Türk mûsikisi bestekârı ve ud sanatçısı.

Müellif:

20 Aralık 1899 tarihinde İstanbul’un Beşiktaş semtinde doğdu. Babası Hacı Mehmed Efendi, annesi Şöhret Hanım’dır. İlk öğreniminin ardından Âfitâb-ı Maârif Rüşdiyesi’ni bitirdi. İlk resmî görevi küçük yaşlarda başladığı Orman ve Maâdin Nezâreti’ndeki memuriyetidir (1914). Askerliğini Ankara’da yaptı. Terhisten sonra İktisat Vekâleti’nde arşiv memuru olarak çalıştı, bir taraftan da akşamları sâzendelik yapıyordu. Ancak bu iki işten birini tercih etmesi istendiğinde vekâletteki görevinden ayrıldıysa da bir süre sonra İktisat Vekili Celâl Bey’in (Bayar) yardımıyla tekrar vekâletteki vazifesine döndü.
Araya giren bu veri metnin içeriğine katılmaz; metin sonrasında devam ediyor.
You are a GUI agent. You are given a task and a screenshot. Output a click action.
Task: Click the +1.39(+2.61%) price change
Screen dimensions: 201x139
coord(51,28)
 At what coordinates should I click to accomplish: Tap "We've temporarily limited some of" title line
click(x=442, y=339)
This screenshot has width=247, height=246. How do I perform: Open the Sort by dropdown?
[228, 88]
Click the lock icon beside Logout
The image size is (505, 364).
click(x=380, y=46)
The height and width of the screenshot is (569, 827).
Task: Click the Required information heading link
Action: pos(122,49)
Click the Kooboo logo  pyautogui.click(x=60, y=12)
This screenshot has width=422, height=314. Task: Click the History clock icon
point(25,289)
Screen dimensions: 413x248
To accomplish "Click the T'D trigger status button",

Bu görevde iken 1938’de faaliyete geçen Ankara Radyosu’nun saz heyetinde Eşref Kadri ismiyle çalışmaya başladı. 1946’da bakanlıkta ve radyodaki görevlerinden istifa edip İstanbul’a döndü ve Maksim Gazinosu’na girdi. 1949 yılından itibaren açılan yeni İstanbul Radyosu’nda ve bazı gazinolarda ud sanatçısı olarak yer aldı, bu arada özel dersler verdi. Son zamanlarında gazinolardan tamamen çekilerek bütün mesaisini radyoya ve derslerine ayırdı. 3 Şubat 1956 tarihinde radyodaki bir program esnasında geçirdiği kalp krizi sonucu öldü ve Feriköy Mezarlığı’na defnedildi. Şerif İçli, devrinin ud icracıları ve bestekârları arasındaki özel yerinin yanında bilhassa sazı ve sesiyle fasıl mûsikisinin vazgeçilmez sanatkârlarından biridir. İlk mûsiki çalışmalarına komşusu Nakiye Hanım’dan ud dersleri alarak başladı ve 1921’de girdiği Beşiktaş Mûsiki Kulübü’nde kendini yetiştirdi. Burada tanıştığı kemânî Hakkı Derman’la arkadaşlıkları ömür boyu devam etti. Daha sonraki yıllarda klarnet sanatçısı Şükrü Tunar’ın da katılması ile meydana gelen Şerif İçli – Şükrü Tunar – Hakkı Derman üçlüsünün gerek fasıllarda gerek solo programlarda ortaya koyduğu zengin icra örnekleri hâfızalarda derin izler bırakmıştır.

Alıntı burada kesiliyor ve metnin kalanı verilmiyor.